If you are a value investor with a focus on balance-sheet items in your search for bargains, this is an important time of the year for you. Most companies operate on a December financial-year end, so quarterly reports issued during the year are based primarily on management's best judgment of the value of assets such as accounts receivable, inventories and intangibles. Needless to say, an optimistic bias tends to creep in during this process and asset values reflect this.
When the auditors show up for the year-end review, however, the analysis often becomes more rigorous and assets can be written down quite dramatically. As a result, a stock purchased at a discount-to-book value, or net-net working capital, suddenly is trading at a premium to those values. Not because the stock price has gone up, but because the asset value has cratered. That is why it is important to check the audited financial statements, typically released in March.
With that as background, I was prompt to review the audited financials of McCoy Global Inc., which were released last week. This Edmonton-based company is in the oil-service sector and its threaded-connection products are used predominantly in the well construction phase for both land and offshore wells. The stock came to my attention in December, 2015, when I wrote an article for Report on Business about TSX-listed stocks trading below net-net working capital per share (i.e., current assets minus all liabilities). McCoy was one of only eight stocks that passed that deep-value screen, and since I eat my own cooking, I added it to my portfolio.
Last year was a tough one for oil service companies and McCoy Global saw revenues collapse from $82-million to $27-million. Cost of sales actually exceeded revenues, so the income statement showed a $6-million operating loss even before restructuring charges, impairment charges and other losses drove the final comprehensive loss to $38-million, or $1.30 a share.
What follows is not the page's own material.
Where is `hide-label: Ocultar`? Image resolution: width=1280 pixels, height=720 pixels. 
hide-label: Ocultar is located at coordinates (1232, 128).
None of this was good news, but the balance sheet paints a more robust picture because many of these charges were non-cash in nature. On the balance sheet, there remains $60-million of shareholder equity ($2.16 a share), cash per share of 80 cents, net-net working capital per share of $1.85, negligible intangible assets and no debt. With 27.7 million shares outstanding and a stock price of $1.70, McCoy Global still represents a bargain below net-net working capital, although the market capitalization of $48-million keeps it off the radar screen of institutional investors.
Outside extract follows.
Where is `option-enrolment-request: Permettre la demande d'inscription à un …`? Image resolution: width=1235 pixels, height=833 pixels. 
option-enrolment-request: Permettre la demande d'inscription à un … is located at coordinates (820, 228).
The company cannot sustain too many years like 2016, but the emphasis on a strong balance sheet in the selection process increases the odds it will be a survivor and well-placed for the recovery phase. When this recovery will take place remains uncertain, but management struck a positive note in comments which accompanied the financials: "During the fourth quarter of 2016, an improvement in customer sentiment was noticed as industry fundamentals showed signs of beginning to stabilize and in certain regions improve. This increase in activity has carried into the beginning of 2017."
Their optimism is supported by the backlog that was up fractionally from September to December and the book-to-bill ratio (incoming orders divided by current sales) was positive for only the second time in eight quarters. With almost 50 per cent of fixed assets located in Canada and over 90 per cent of revenue generated outside of the country, McCoy Global should also benefit from a weak Canadian dollar.
With 2016 receding in the rear view mirror, I am hopeful that 2017 will see a return to growth, especially as the company felt confident enough to make a small acquisition in the first quarter. Deep-value microcap stocks are only appropriate for investors who do their own research and own a diversified portfolio, but they present an opportunity to invest in what is certainly the most inefficiently priced sector of the market.
Robert Tattersall, CFA, is co-founder of the Saxon family of mutual funds and the retired chief investment officer of Mackenzie Investments.